With a clear nature-bent, Envision Festival offers workshops that reinforce a connection with the earth (like hands-on permaculture) and is supported by sustainable infrastructure (like on-site composing). Envision takes place during late February at Rancho La Merced, a National Wildlife Refuge in Uvita, Costa Rica. With the park’s wide skies and beaches as the setting, it seeks to demonstrate and explore “how we relate to the earth and one another.” Envision shares Burning Man’s desire to seek out an alternative lifestyle, but has a more accessible, sustainable approach.

Earth Frequency Festival (February 16th – February 19th 2018)

Earth Frequency Festival takes place over the course of four days at Ivory’s Rock in South-East Queensland, Australia. The festival is driven by “shared interests of music, nature, technology, culture, community and peace” and is family-friendly (the family area offers events like family yoga, DIY terrarium building, and tie dye). Similar artists perform at Burning Man and Earth Frequency, but the latter tends to focus fundamental connections to nature rather than just self-expression.

Boom Festival

Boom Festival (July 22nd – July 29th 2018)

Located in Geopark Naturtejo during mid-August, Boom Festival has as its setting along Portugal’s historically-rich rivers and geo-monuments (though if it’s the dusty earth and hot weather you miss about Burning Man, they certainly have that, too). Despite primarily being a music festival, Boom has a clear devotion to its space, as well as nature writ large. Three months before the festival kicks off, Boom hires a team of permaculture gardeners to plant seeds (edible and ornamental alike) across the event site, with the intention that they become “special places to reconnect with nature’s grand design” during the festival.

Shambala Festival

Shambala Festival

Shambala Festival (August 24th – August 27th 2017)

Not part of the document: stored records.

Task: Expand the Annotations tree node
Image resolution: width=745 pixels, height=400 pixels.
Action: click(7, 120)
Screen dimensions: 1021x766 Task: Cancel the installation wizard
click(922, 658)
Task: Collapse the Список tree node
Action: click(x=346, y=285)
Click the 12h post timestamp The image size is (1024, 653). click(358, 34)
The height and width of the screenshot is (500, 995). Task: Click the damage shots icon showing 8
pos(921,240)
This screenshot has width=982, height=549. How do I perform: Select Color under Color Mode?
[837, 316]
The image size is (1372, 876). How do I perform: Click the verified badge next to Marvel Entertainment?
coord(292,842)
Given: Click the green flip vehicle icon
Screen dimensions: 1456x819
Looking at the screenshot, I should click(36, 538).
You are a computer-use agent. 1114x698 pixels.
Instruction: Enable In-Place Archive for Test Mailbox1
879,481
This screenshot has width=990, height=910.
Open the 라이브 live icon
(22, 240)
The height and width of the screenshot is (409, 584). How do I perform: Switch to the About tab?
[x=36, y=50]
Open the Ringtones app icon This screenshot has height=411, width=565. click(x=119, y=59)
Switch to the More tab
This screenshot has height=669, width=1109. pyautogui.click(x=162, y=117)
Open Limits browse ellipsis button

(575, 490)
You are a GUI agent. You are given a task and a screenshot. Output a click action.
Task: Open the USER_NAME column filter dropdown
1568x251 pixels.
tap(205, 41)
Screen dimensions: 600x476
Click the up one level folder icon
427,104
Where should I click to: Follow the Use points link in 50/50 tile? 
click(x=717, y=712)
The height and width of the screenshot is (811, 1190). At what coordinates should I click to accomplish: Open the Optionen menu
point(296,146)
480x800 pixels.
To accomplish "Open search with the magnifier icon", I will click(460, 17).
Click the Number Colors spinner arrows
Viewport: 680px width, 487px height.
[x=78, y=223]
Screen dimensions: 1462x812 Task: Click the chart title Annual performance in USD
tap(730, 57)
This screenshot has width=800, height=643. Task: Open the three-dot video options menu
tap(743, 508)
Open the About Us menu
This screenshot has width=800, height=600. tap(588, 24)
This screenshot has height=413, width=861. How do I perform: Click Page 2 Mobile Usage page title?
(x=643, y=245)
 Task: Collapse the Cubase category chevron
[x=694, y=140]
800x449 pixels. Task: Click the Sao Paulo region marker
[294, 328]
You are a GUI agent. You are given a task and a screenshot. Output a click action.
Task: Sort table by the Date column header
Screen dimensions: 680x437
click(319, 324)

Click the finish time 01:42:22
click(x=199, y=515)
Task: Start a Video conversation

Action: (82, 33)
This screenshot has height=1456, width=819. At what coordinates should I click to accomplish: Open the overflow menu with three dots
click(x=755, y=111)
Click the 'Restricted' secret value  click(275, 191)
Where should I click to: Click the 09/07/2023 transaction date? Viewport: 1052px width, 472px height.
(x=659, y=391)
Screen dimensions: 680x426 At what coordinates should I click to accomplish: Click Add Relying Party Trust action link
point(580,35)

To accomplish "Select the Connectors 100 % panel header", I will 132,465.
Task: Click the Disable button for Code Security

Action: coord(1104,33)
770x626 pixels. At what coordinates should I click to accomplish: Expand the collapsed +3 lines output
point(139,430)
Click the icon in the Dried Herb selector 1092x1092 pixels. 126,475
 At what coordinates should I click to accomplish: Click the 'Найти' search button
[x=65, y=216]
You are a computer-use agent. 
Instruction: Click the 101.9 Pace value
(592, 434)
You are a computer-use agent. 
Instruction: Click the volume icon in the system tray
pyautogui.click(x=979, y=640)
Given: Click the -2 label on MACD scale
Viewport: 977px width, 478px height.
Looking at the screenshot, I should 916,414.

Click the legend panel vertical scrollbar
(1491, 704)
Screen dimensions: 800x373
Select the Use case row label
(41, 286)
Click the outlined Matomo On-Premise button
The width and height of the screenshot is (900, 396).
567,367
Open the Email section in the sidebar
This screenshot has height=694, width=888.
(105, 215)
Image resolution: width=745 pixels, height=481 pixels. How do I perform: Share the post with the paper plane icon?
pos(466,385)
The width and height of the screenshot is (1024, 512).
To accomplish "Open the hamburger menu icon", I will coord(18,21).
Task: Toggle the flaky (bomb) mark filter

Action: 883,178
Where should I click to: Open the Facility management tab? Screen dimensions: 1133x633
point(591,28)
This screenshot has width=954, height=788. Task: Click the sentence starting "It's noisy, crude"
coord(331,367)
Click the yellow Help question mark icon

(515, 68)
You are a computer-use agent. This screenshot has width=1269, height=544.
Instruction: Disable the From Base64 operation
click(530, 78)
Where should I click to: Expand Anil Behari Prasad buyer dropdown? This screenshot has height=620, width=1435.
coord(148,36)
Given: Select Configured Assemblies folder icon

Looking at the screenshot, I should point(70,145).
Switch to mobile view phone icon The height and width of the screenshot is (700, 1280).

For four days at the end of August, Shambala Festival takes place in Northamptonshire, England with the intention to “promote and inspire participants to live their lives in a more sustainable way.” A permaculture field and insect café accompany workshops on urban gardening, wildflower planting for kids, music, dance, cabaret, spoken word, and art installations. The event is more living and wellness focused than Burning Man, but still offers up a similarly eclectic variety of performances to enjoy.

Symbiosis Gathering

Symbiosis Gathering (August 17 – August 23rd 2017)

Symbiosis Gathering takes place in late September in Woodward Reservoir, California with a diverse blend of performances similar to Burning Man (music, art, yoga, lectures, dance, etc). Symbiosis’s wooded setting, however, gives it a more laid-back, earthy, renewal vibe, as opposed to Burning Man’s more frenetic, heightened energy. Symbiosis stresses a connection between people and the natural elements. The lake at the center of the grounds keeps a connection to the natural world close at hand.

Beltane Fire Festival (April 30th 2017)

If fire is what you love about Burning Man, look no further than the Beltane Fire Festival (“Beltane” quite literally means “bright fire”). With roots in the ancient Iron Age Celtic ritual, Beltane has Burning Man’s fire displays but brings to them a more traditional, pagan connection. The single event (an epic procession around Calton Hill in Edinburgh) takes place in late April and is focused around the beginning of summer and the fertility of the land, with the ultimate mission of both reviving ancient practices and creating “our own connection to the cycles of nature”.